Гортензия наблюдала за ними, чуть приподняв занавеску. Она подозревала, что они договорились о встрече, но, когда с самого утра Адель поставила на ноги всех служанок и перевернула вверх дном гардероб, госпоже Эрио все стало ясно. Некоторое время она была в нерешительности. Потом поднялась в комнату дочери.
Адель в длинной черной амазонке стояла перед зеркалом - стройная, тонкая, изящная - и примеряла элегантный цилиндр с длинным шарфом из белого муслина. Гортензия на миг застыла в проеме двери, глядя на дочь.

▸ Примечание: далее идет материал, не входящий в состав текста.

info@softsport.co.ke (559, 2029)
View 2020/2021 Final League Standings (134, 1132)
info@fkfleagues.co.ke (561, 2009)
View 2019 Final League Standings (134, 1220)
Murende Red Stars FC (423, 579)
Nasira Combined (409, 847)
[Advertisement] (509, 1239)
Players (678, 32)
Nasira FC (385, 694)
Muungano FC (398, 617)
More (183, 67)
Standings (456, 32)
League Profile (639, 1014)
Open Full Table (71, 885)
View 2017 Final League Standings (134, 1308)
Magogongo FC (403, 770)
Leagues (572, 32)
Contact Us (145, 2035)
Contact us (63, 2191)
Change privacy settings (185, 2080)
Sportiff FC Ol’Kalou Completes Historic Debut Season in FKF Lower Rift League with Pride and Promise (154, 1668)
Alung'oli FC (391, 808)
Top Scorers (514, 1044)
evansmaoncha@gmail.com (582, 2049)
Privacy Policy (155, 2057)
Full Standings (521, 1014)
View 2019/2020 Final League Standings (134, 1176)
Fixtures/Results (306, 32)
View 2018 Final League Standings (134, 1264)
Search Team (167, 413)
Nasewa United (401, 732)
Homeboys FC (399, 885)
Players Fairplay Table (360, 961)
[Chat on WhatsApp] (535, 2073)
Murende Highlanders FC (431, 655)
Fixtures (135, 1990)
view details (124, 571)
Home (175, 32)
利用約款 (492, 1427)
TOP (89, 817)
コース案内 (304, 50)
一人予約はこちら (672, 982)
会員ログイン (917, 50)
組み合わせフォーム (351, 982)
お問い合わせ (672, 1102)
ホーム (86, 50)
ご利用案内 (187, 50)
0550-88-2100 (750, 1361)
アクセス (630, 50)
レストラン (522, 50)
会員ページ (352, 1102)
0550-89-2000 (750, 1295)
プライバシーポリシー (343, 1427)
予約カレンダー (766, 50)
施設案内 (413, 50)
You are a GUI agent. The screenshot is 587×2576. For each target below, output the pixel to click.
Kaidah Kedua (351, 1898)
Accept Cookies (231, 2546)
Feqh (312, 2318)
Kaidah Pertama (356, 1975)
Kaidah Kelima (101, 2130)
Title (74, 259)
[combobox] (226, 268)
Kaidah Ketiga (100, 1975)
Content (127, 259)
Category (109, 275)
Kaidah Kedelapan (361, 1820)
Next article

Сердце у нее сжалось.
- Ты собираешься ездить верхом, дитя мое?
Адель обернулась, вся сияя.
- Да, мама, да! Господин де Монтрей пригласил меня. Ты ведь не против? Я же ездила уже на прогулки с твоими знакомыми и полагала, что ты не будешь возражать.
- Нет, я не возражаю, но…
Гортензия подошла ближе и, скрывая тревогу, обняла дочь. Как никогда, ей хотелось сейчас защитить ее. Хотелось никуда не отпускать. Хотелось, чтобы она была гораздо счастливее, чем ей суждено.
- Адель, ты так хороша. Понимаешь ли ты, что заслуживаешь очень многого?
- А что случилось, мама? У тебя печаль в глазах. Разве что-то не так?
- Господин де Монтрей… Не позволяй ему обидеть тебя, детка.
Адель некоторое время вглядывалась в темные глаза матери. Потом тихо-тихо спросила:
- Почему ты даешь мне такой совет?
- Потому, что ты еще очень молода. Позволь мне хоть немного руководить тобою в жизни.
- Но, мама, господин де Монтрей не может обидеть. Все, что он делает, может быть только хорошо и никак иначе.
Гортензия недоверчиво усмехнулась:
- Хотелось бы верить.
Адель снова повернулась к зеркалу, узкая юбка с разрезом посредине распахнулась, показывая брюки, обтягивающие ноги девушки. Ни следа беспокойства не было на ее лице. Глаза сияли. Гортензия подавила вздох, понимая, что никакие наставления сейчас не уложатся у Адель в голове. Она была в полном смысле опьянена. Так было когда-то и с самой Гортензией - правда, нужно признать, что и тогда, в юности, она лучше разбиралась в жизни, чем Адель.
Сейчас госпожа Эрио, стоя у окна, наблюдала, как они уезжают. Этот граф - он ничего не забыл, прибыл, по всей видимости, вовремя. Слава Богу, хоть не считает возможным заставлять девушку ждать. У Гортензии перехватило дыхание, когда она увидела Эдуарда. Он был так привлекателен, что перед ним мудрено было бы устоять. На нем был светлый короткий сюртук, молочного цвета жилет, брюки для верховой езды и высокие серые сапоги. Одевался он щегольски, это следовало признать. Адель, пожалуй, еще и не встречала таких. Да и сама Гортензия, в сущности, не отказалась бы от такого - правда, она, к счастью, научилась влюбляться только телом, не примешивая к этому душу. И, кроме того, опытным взглядом она замечала - вернее, чувствовала - в этом мужчине что-то непонятное и, возможно, недоброе.
Адель и вправду была ослеплена.
Они ехали по площади Звезды, возле самой Триумфальной арки, - сюда, на главную аллею Елисейских полей, в хорошую погоду стекалось до тысячи элегантных экипажей и еще больше всадников - словом, весь парижский высший свет. Она видела, как узнают Эдуарда дамы в колясках, как приветствуют его многие важные господа. Его тут знали почти все. А он, тем не менее, был с ней - такой красивый, уверенный, сильный, что невольно хотелось видеть в нем защитника. Она восхищалась им, совсем не замечая, что все мужчины поворачивают голову ей вслед и немеют от ее красоты.
День был чудесный, теплый. На жемчужно-синем небе - ни облачка… Адель хотелось смеяться, петь, обнять весь мир, и она, оглядываясь по сторонам, без всякого кокетства щедро расточала улыбки. Волосы ее, падающие из-под муслинового шарфа, отливали сейчас золотом. Изумрудные глаза искрились. Эдуард наблюдал за ней, все еще теряясь в догадках. Как себя вести? Она улыбалась всем вокруг, он видел, что делает она это не из кокетства, а от чистого сердца. Барон вчера рассказал ему о двадцати тысячах франков, обещанных госпоже Эрио. Так что же - Адель не знает об этом? И знает ли она вообще о чем-то?